The most reliable inbound channel we've seen for service businesses isn't paid search. It's not content. It's not social. It's a free Google product most owners set up once during launch week and have not seriously touched since.
Google Business Profile (formerly Google My Business) is the single highest-leverage marketing surface for any service business with a physical presence or a defined service area. It produces phone calls, direction requests, and website visits from buyers in active intent, and the bar for outranking competitors on it is, in most local markets, embarrassingly low.
The reason it stays underused is partly that it doesn't feel sophisticated. There's no campaign builder. There's no audience targeting. There's just a profile, some basic settings, and a feed of updates. Owners associate "real" marketing with platforms that have dashboards, and quietly leave their highest-converting channel running on defaults.
What GBP is actually for
The instinct is to think of GBP as a directory listing: a place where your address and hours live. That's the smallest and least valuable part of what it does.
What GBP actually does is mediate the moment between local search intent and contact. When someone searches "[service] near me" or "[service] [city]," Google decides which three businesses to surface in the local pack: the map results that appear above almost everything else. Showing up in that pack is the most valuable real estate in local search, and the algorithm that decides who shows up runs largely on signals from your GBP, not your website.

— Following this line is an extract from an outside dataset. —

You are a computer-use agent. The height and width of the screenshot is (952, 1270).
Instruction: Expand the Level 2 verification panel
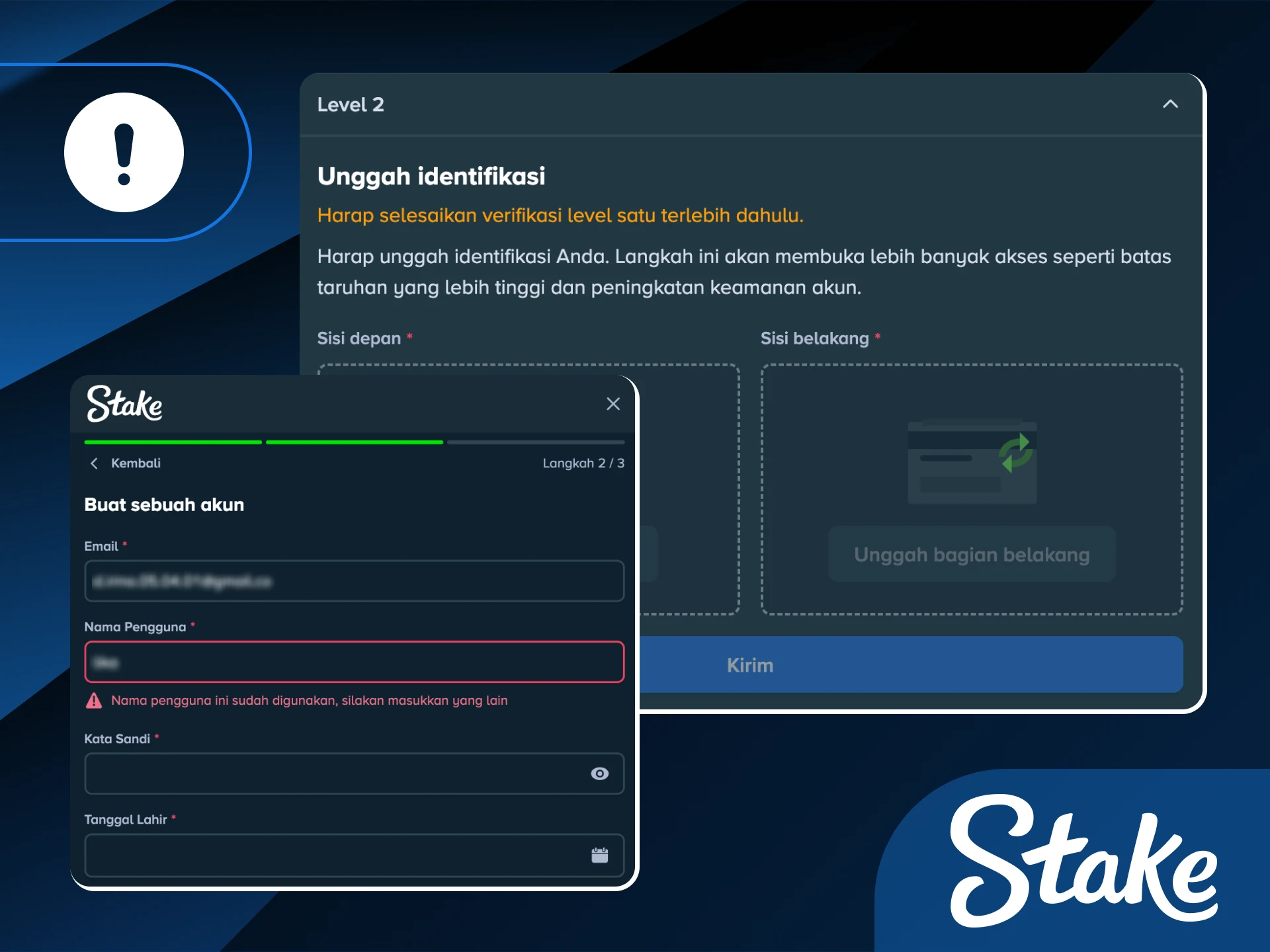pos(1171,104)

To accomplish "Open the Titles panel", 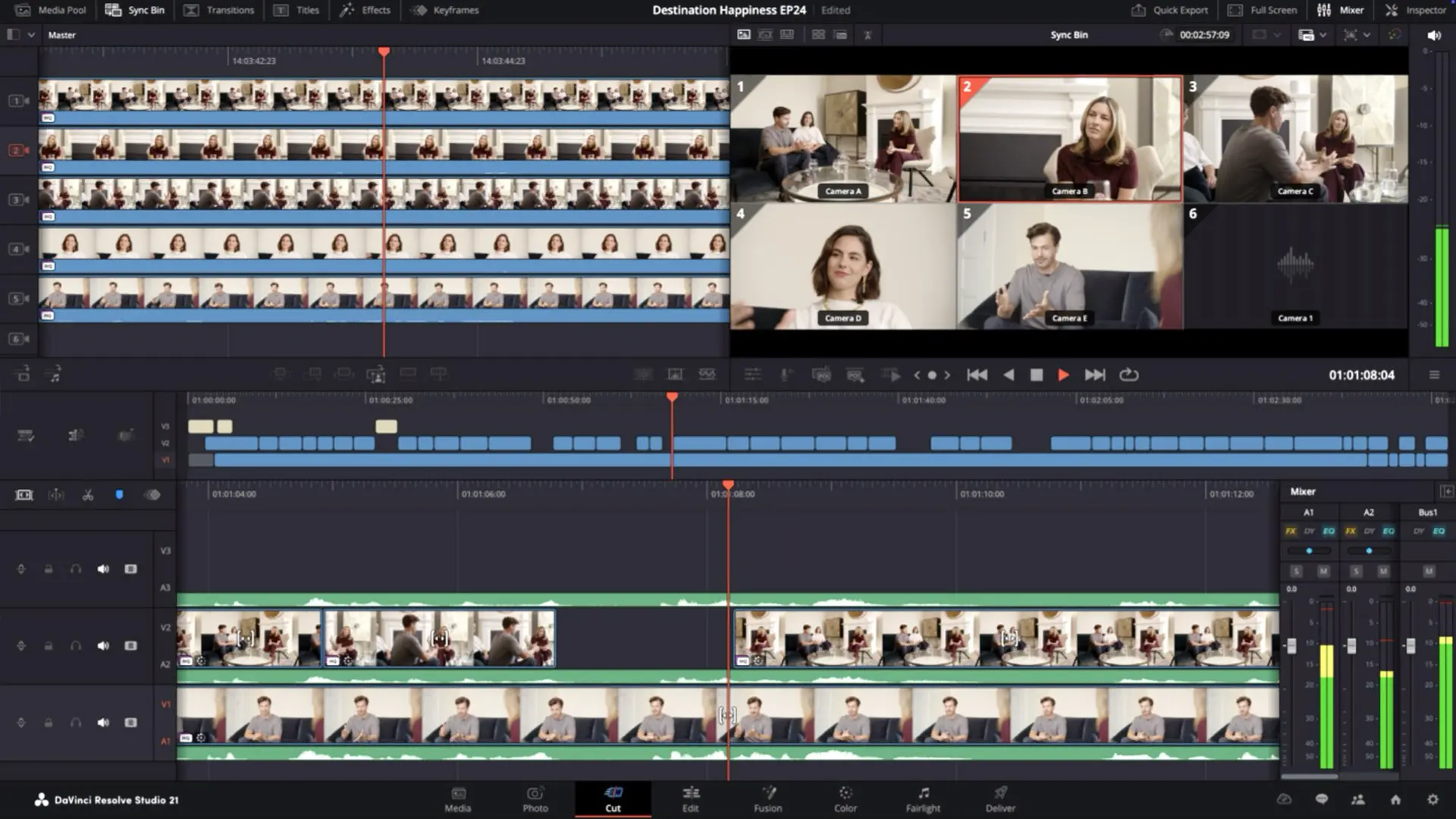I will 297,10.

If you're not in the top three for the queries your buyers are actually using, you're effectively invisible to a meaningful fraction of demand, even if your SEO is otherwise strong.
What we audit when we look at one
The work isn't mysterious. The pattern is consistent across nearly every audit we do.
Categories
Most profiles have a primary category set, no secondary categories, and the wrong primary. Categories are the strongest single signal for which queries you're eligible to rank on. We almost always find businesses with a generic primary ("Marketing Agency") when a more specific one ("Internet Marketing Service") matches their actual buyers' searches better. Adding 3–5 relevant secondary categories typically lifts visibility within weeks.
Services
Most profiles have either no services listed or a thin set written in internal language. Services are an underused field that lets you describe specific offerings, including ones too narrow to justify a webpage. Filled in well, they expand the queries you become eligible for.
Photos
Profiles with regularly updated photos outperform those without. The signal isn't the artistic quality. It's freshness. A profile with photos from 2019 reads as inactive to both Google and prospects scanning the local pack. A profile with photos added monthly looks alive.
Reviews and review responses
Review velocity (new reviews per month) and review response rate are both ranking signals and trust signals. Most local-pack winners have both. Most everyone else has neither: they have a one-time spike of reviews from launch and silence afterward.
Posts and updates
The "Updates" feed is treated as a write-once feature by most owners. Profiles posting weekly outperform profiles that don't, mostly because of the freshness signal. The content of the post matters less than the cadence, though useful, on-topic posts perform better than promotional ones.
Q&A
The Q&A field is publicly editable by anyone. We routinely find profiles where the only Q&A entries are competitive sabotage or out-of-date answers from years ago. Owners can, and should, proactively populate this with the questions their actual buyers are asking, with the answers they want surfaced.
The single highest-leverage marketing surface most service businesses own is the one they last touched on launch week.
What changes when you take it seriously
For service businesses we've worked with on this, the typical pattern is: month one, no obvious change. Month two, slight uptick in profile views and direction requests. Month three to six, meaningful increases in calls, website clicks, and "discovery searches" (people who found you without knowing your name). For some, GBP becomes the largest single source of new customers, larger than paid search, with effectively no ongoing media spend.
The exception is in highly contested categories in major metros, where the bar is higher and the work is more involved. But the principle holds: the businesses that show up consistently in their local pack are the ones who treat GBP like an active marketing channel, not a directory entry.
What to do this week
The smallest version of getting started:
- Open your profile and check your primary and secondary categories. Compare them to the categories of the top three competitors in your local pack. Adjust if there's a gap.
- Add at least five services with clear, buyer-language descriptions.
- Upload at least ten current photos (interior, exterior, work-in-progress, team).
- Set up a simple system to ask for a review after every successful project closeout, and to respond to every review within 48 hours.
- Post one update per week. It can be brief.
If you do nothing else from any marketing list this quarter, do that. The downside is one hour a week. The upside, for most service businesses, is more inbound calls than any paid channel they're currently running.